(Beginning of Material shown)

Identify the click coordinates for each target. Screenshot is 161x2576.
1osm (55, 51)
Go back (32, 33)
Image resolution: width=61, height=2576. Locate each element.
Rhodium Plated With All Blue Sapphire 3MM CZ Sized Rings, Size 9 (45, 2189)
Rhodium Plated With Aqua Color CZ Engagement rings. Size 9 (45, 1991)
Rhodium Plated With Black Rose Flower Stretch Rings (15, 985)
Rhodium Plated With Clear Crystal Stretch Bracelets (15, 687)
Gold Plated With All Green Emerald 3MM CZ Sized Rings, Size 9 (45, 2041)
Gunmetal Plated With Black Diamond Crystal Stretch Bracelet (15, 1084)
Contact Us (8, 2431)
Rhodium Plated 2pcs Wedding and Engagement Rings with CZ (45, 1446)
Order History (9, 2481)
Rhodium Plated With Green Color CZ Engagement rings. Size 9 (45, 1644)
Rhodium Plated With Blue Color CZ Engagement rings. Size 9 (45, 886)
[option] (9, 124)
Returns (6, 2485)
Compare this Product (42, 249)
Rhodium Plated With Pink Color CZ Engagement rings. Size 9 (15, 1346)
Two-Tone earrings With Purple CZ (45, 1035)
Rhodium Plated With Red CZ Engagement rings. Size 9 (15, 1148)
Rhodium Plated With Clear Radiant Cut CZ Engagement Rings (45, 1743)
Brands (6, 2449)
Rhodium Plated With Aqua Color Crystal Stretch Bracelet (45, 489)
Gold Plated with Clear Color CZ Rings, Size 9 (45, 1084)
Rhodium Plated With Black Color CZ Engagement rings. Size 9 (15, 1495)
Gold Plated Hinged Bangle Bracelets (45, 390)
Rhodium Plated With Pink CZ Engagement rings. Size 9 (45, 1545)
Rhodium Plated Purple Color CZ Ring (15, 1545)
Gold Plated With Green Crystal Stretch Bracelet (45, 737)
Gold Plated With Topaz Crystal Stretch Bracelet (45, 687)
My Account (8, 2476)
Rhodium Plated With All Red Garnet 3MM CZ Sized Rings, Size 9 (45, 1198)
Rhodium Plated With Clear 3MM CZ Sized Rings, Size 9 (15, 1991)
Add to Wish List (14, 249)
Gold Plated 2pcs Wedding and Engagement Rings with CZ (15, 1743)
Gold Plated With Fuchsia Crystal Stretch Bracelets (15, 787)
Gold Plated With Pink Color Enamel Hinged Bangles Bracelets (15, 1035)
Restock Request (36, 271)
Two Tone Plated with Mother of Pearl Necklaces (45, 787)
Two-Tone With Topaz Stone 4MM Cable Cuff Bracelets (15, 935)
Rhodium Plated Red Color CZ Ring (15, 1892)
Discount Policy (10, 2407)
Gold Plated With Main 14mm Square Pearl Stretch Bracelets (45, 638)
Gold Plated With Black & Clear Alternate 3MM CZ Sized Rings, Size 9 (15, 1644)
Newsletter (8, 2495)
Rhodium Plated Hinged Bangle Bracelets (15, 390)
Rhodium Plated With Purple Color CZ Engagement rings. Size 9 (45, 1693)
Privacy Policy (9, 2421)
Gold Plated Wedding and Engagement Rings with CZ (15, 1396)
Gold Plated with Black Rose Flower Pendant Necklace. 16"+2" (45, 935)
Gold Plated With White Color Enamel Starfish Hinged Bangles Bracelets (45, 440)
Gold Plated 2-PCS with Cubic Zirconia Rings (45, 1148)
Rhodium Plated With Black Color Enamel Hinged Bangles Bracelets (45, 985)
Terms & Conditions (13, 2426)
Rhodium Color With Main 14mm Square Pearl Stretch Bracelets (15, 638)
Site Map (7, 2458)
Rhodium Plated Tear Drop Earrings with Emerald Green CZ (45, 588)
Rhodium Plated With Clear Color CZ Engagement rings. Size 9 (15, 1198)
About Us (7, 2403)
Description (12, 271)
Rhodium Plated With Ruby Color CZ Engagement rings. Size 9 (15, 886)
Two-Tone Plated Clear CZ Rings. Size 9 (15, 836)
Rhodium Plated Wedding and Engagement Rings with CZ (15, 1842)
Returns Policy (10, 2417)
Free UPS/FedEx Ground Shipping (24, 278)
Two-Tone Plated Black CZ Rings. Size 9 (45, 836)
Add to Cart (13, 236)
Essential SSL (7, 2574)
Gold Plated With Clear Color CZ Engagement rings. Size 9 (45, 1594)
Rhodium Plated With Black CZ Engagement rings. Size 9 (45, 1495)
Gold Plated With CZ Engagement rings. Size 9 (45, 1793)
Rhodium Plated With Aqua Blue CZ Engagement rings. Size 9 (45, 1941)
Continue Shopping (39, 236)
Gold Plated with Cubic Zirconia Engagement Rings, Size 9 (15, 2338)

(End of Material shown)

Task instructions
Please write the data above out again, exactly the same.

Your solution
Identify the click coordinates for each target. Screenshot is 161x2576.
1osm (55, 51)
Go back (32, 33)
Image resolution: width=61, height=2576. Locate each element.
Rhodium Plated With All Blue Sapphire 3MM CZ Sized Rings, Size 9 (45, 2189)
Rhodium Plated With Aqua Color CZ Engagement rings. Size 9 (45, 1991)
Rhodium Plated With Black Rose Flower Stretch Rings (15, 985)
Rhodium Plated With Clear Crystal Stretch Bracelets (15, 687)
Gold Plated With All Green Emerald 3MM CZ Sized Rings, Size 9 (45, 2041)
Gunmetal Plated With Black Diamond Crystal Stretch Bracelet (15, 1084)
Contact Us (8, 2431)
Rhodium Plated 2pcs Wedding and Engagement Rings with CZ (45, 1446)
Order History (9, 2481)
Rhodium Plated With Green Color CZ Engagement rings. Size 9 (45, 1644)
Rhodium Plated With Blue Color CZ Engagement rings. Size 9 (45, 886)
[option] (9, 124)
Returns (6, 2485)
Compare this Product (42, 249)
Rhodium Plated With Pink Color CZ Engagement rings. Size 9 (15, 1346)
Two-Tone earrings With Purple CZ (45, 1035)
Rhodium Plated With Red CZ Engagement rings. Size 9 (15, 1148)
Rhodium Plated With Clear Radiant Cut CZ Engagement Rings (45, 1743)
Brands (6, 2449)
Rhodium Plated With Aqua Color Crystal Stretch Bracelet (45, 489)
Gold Plated with Clear Color CZ Rings, Size 9 (45, 1084)
Rhodium Plated With Black Color CZ Engagement rings. Size 9 (15, 1495)
Gold Plated Hinged Bangle Bracelets (45, 390)
Rhodium Plated With Pink CZ Engagement rings. Size 9 (45, 1545)
Rhodium Plated Purple Color CZ Ring (15, 1545)
Gold Plated With Green Crystal Stretch Bracelet (45, 737)
Gold Plated With Topaz Crystal Stretch Bracelet (45, 687)
My Account (8, 2476)
Rhodium Plated With All Red Garnet 3MM CZ Sized Rings, Size 9 (45, 1198)
Rhodium Plated With Clear 3MM CZ Sized Rings, Size 9 (15, 1991)
Add to Wish List (14, 249)
Gold Plated 2pcs Wedding and Engagement Rings with CZ (15, 1743)
Gold Plated With Fuchsia Crystal Stretch Bracelets (15, 787)
Gold Plated With Pink Color Enamel Hinged Bangles Bracelets (15, 1035)
Restock Request (36, 271)
Two Tone Plated with Mother of Pearl Necklaces (45, 787)
Two-Tone With Topaz Stone 4MM Cable Cuff Bracelets (15, 935)
Rhodium Plated Red Color CZ Ring (15, 1892)
Discount Policy (10, 2407)
Gold Plated With Main 14mm Square Pearl Stretch Bracelets (45, 638)
Gold Plated With Black & Clear Alternate 3MM CZ Sized Rings, Size 9 (15, 1644)
Newsletter (8, 2495)
Rhodium Plated Hinged Bangle Bracelets (15, 390)
Rhodium Plated With Purple Color CZ Engagement rings. Size 9 (45, 1693)
Privacy Policy (9, 2421)
Gold Plated Wedding and Engagement Rings with CZ (15, 1396)
Gold Plated with Black Rose Flower Pendant Necklace. 16"+2" (45, 935)
Gold Plated With White Color Enamel Starfish Hinged Bangles Bracelets (45, 440)
Gold Plated 2-PCS with Cubic Zirconia Rings (45, 1148)
Rhodium Plated With Black Color Enamel Hinged Bangles Bracelets (45, 985)
Terms & Conditions (13, 2426)
Rhodium Color With Main 14mm Square Pearl Stretch Bracelets (15, 638)
Site Map (7, 2458)
Rhodium Plated Tear Drop Earrings with Emerald Green CZ (45, 588)
Rhodium Plated With Clear Color CZ Engagement rings. Size 9 (15, 1198)
About Us (7, 2403)
Description (12, 271)
Rhodium Plated With Ruby Color CZ Engagement rings. Size 9 (15, 886)
Two-Tone Plated Clear CZ Rings. Size 9 (15, 836)
Rhodium Plated Wedding and Engagement Rings with CZ (15, 1842)
Returns Policy (10, 2417)
Free UPS/FedEx Ground Shipping (24, 278)
Two-Tone Plated Black CZ Rings. Size 9 (45, 836)
Add to Cart (13, 236)
Essential SSL (7, 2574)
Gold Plated With Clear Color CZ Engagement rings. Size 9 (45, 1594)
Rhodium Plated With Black CZ Engagement rings. Size 9 (45, 1495)
Gold Plated With CZ Engagement rings. Size 9 (45, 1793)
Rhodium Plated With Aqua Blue CZ Engagement rings. Size 9 (45, 1941)
Continue Shopping (39, 236)
Gold Plated with Cubic Zirconia Engagement Rings, Size 9 (15, 2338)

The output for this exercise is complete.